Work required
Print the line containing "This screenshot has", then every line after it through the end of the material, exactly as written and without pictures.

-------------------------

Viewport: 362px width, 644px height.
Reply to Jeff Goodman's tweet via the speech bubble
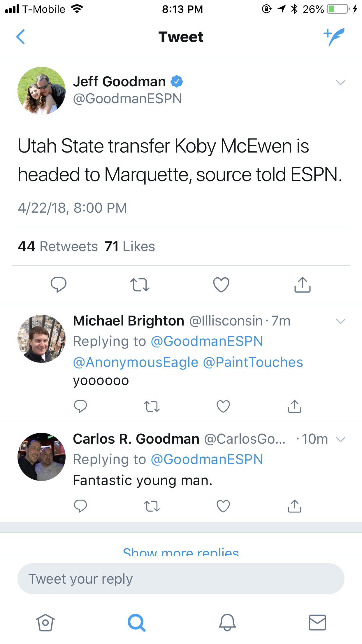click(x=58, y=285)
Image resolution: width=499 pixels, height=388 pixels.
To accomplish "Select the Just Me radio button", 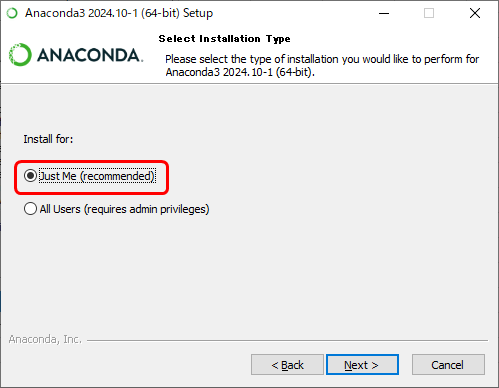I will [30, 176].
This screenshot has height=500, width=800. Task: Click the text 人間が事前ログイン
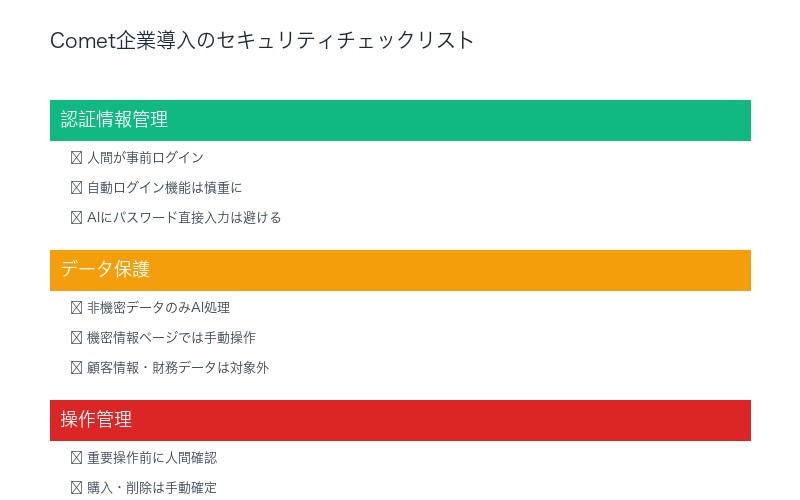(145, 158)
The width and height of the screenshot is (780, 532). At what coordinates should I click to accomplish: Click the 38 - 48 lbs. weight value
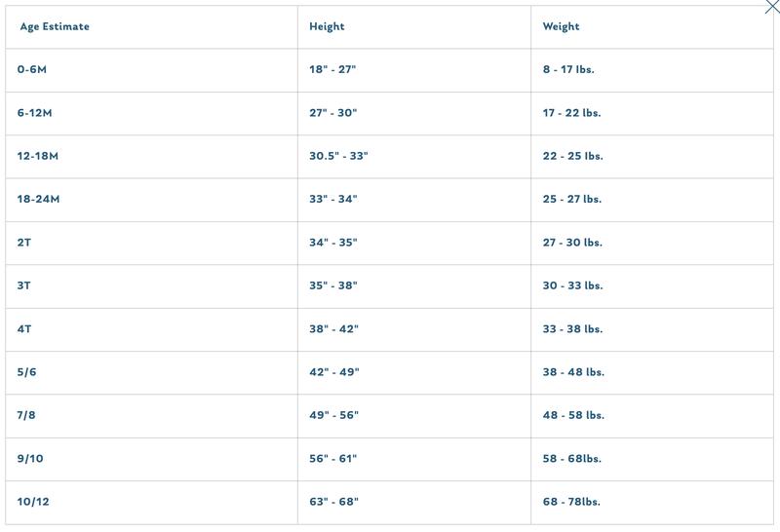point(573,372)
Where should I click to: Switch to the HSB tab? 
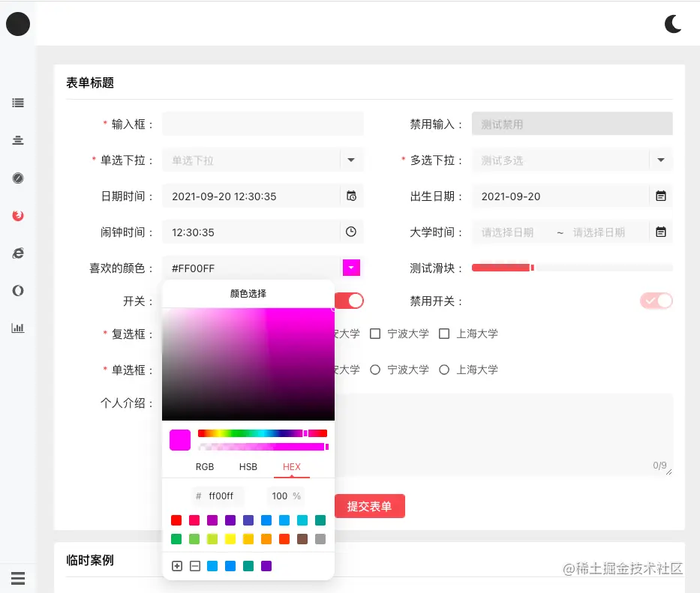[x=248, y=466]
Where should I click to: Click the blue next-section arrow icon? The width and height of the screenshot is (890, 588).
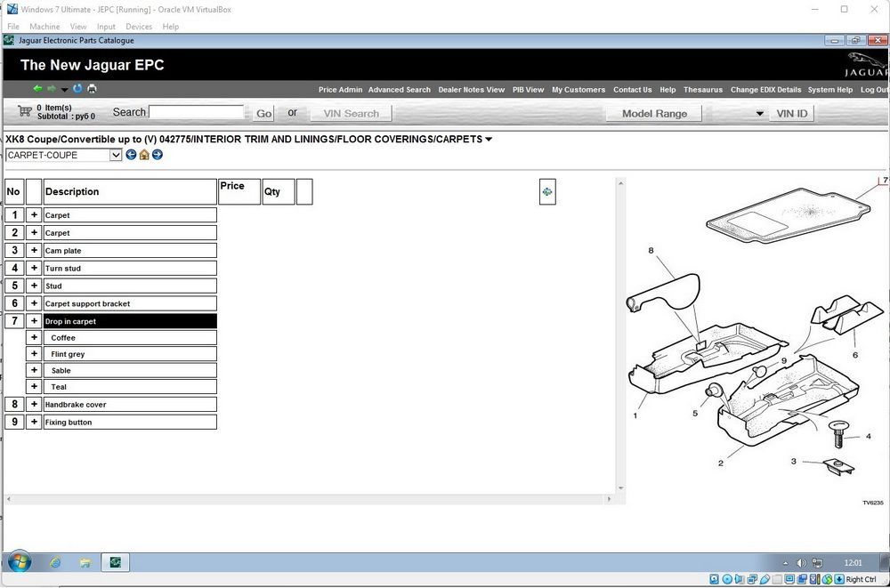point(158,155)

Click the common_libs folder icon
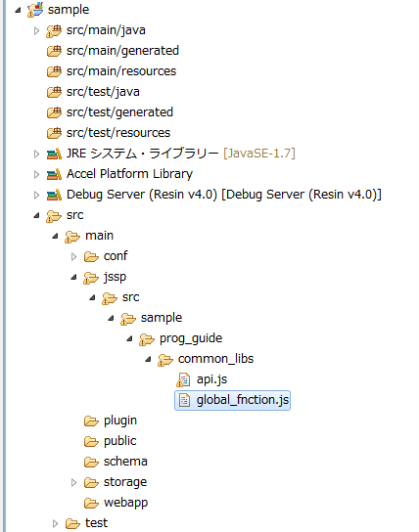pos(165,360)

-------------------------

Task response
This screenshot has height=500, width=800. Task: Click the text 人間が事前ログイン
(145, 158)
The width and height of the screenshot is (780, 532). At what coordinates should I click to accomplish: Click the 38 - 48 lbs. weight value
point(573,372)
Where should I click to: Switch to the HSB tab? 
[x=248, y=466]
Where should I click to: Click the blue next-section arrow icon? The width and height of the screenshot is (890, 588).
point(158,155)

Click the common_libs folder icon
pos(165,360)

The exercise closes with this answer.